→ Excerpted data
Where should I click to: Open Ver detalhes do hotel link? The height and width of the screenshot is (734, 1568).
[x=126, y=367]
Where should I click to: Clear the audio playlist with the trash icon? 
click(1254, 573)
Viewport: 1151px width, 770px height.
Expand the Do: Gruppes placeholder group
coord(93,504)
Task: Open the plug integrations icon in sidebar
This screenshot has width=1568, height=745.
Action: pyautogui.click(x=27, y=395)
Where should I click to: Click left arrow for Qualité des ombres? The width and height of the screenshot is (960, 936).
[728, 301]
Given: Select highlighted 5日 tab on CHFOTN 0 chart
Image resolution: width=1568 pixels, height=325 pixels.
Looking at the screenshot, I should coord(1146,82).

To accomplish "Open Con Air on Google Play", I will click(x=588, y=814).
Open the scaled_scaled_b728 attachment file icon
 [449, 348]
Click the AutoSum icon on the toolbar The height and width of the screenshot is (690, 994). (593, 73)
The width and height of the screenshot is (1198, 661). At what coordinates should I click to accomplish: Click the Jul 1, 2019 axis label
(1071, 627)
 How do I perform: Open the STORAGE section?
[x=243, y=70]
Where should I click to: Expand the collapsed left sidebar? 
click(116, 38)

→ Activity
The complete listing, from first line to last, should be copied verbatim.

→ Solution
Where should I click to: Open Ver detalhes do hotel link? The height and width of the screenshot is (734, 1568).
[x=126, y=367]
Where should I click to: Clear the audio playlist with the trash icon? 
click(1254, 573)
Viewport: 1151px width, 770px height.
Expand the Do: Gruppes placeholder group
coord(93,504)
Task: Open the plug integrations icon in sidebar
This screenshot has width=1568, height=745.
Action: pyautogui.click(x=27, y=395)
Where should I click to: Click left arrow for Qualité des ombres? The width and height of the screenshot is (960, 936).
[728, 301]
Given: Select highlighted 5日 tab on CHFOTN 0 chart
Image resolution: width=1568 pixels, height=325 pixels.
Looking at the screenshot, I should coord(1146,82).

To accomplish "Open Con Air on Google Play", I will click(x=588, y=814).
Open the scaled_scaled_b728 attachment file icon
 [449, 348]
Click the AutoSum icon on the toolbar The height and width of the screenshot is (690, 994). (593, 73)
The width and height of the screenshot is (1198, 661). At what coordinates should I click to accomplish: Click the Jul 1, 2019 axis label
(1071, 627)
 How do I perform: Open the STORAGE section?
[x=243, y=70]
Where should I click to: Expand the collapsed left sidebar? 
click(116, 38)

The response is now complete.